Opinião: The Handmaid's Tale, de Margaret Atwood
The Handmaid's Tale, de Margaret Atwood, é uma distopia (é, também, muitas vezes reconhecido como um livro de ficção especulativa) e foca-se nas experiências de Offred como Serva (Handmaid, na versão original) numa sociedade que se rege segundo uma visão distorcida da tradição bíblica e onde os homens são os únicos capazes de governar. As mulheres apenas servem para cuidarem da casa, para desempenharem o papel de esposas ou para gerarem filhos (que é o caso das Servas), possuindo pouquíssimos "direitos", que acabam por não ser direitos propriamente ditos, até porque só existem para não porem em causa a existência da mulher como "fábrica de pessoas".Ao longo do romance, vemos, também, a vida de Offred antes da imposição de um governo totalmente masculino e conservador, bem como os seus pensamentos e sentimentos relativamente ao seu papel como Serva e à sua vida como mulher. Mas, por vezes, sentimos que Offred conta a sua história como se essa sociedade já não existisse. O que terá acontecido? Será que mudou para melhor?
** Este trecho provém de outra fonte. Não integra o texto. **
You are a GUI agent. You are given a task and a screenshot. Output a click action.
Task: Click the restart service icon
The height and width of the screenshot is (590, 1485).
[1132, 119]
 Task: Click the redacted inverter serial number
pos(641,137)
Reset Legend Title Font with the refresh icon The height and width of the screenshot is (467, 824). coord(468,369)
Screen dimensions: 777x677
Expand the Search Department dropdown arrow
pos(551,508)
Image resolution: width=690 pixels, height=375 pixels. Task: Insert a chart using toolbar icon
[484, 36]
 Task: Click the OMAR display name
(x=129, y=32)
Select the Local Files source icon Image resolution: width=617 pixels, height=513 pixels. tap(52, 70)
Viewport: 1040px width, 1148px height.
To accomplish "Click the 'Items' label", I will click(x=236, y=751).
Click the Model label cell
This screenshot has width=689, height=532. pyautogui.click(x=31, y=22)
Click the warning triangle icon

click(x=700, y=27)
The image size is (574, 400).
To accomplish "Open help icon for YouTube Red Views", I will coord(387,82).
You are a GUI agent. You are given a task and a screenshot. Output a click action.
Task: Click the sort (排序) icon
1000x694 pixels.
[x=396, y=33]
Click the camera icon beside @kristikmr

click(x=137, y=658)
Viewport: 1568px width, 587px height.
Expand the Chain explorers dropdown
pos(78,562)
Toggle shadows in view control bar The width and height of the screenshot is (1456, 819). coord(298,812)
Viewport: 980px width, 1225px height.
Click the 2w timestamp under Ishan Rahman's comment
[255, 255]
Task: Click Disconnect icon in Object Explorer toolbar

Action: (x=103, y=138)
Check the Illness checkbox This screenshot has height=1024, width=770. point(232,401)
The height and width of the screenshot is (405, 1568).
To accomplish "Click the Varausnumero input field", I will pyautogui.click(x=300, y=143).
Estamos perante um romance intenso e extremamente importante na nossa atualidade. A nossa sociedade está cada vez mais marcada pela ignorância e, num sentido muito negativo, pela diferença. Aqueles que detêm privilégios e poderes não são capazes de olharem para aqueles que são diferentes e de os verem como iguais, levando a situações de ódio, de preconceito e de desigualdade. Neste romance, os que detêm os tais privilégios e poderes são homens velhos, muito religiosos e machistas. São homens que deturpam as palavras da Bíblia (não quer dizer que a Bíblia seja inteiramente "inocente") para atingirem o seu próprio fim, o de evitar o fim da capacidade de reprodução humana. São homens que não veem as mulheres como seres humanos, valorizando apenas o sistema reprodutor delas. Criam leis contra a educação das mulheres, formam hierarquias que colocam as mulheres umas contra as outras e elaboram regras que fazem as mulheres sentirem vergonha da sua sexualidade e da sua sensualidade. As mulheres não têm poder sobre os seus próprios corpos e os homens não são culpados pelas suas atitudes, consideradas "naturais", mas as mulheres são. Elas é que têm que proteger a sua dignidade, eles não.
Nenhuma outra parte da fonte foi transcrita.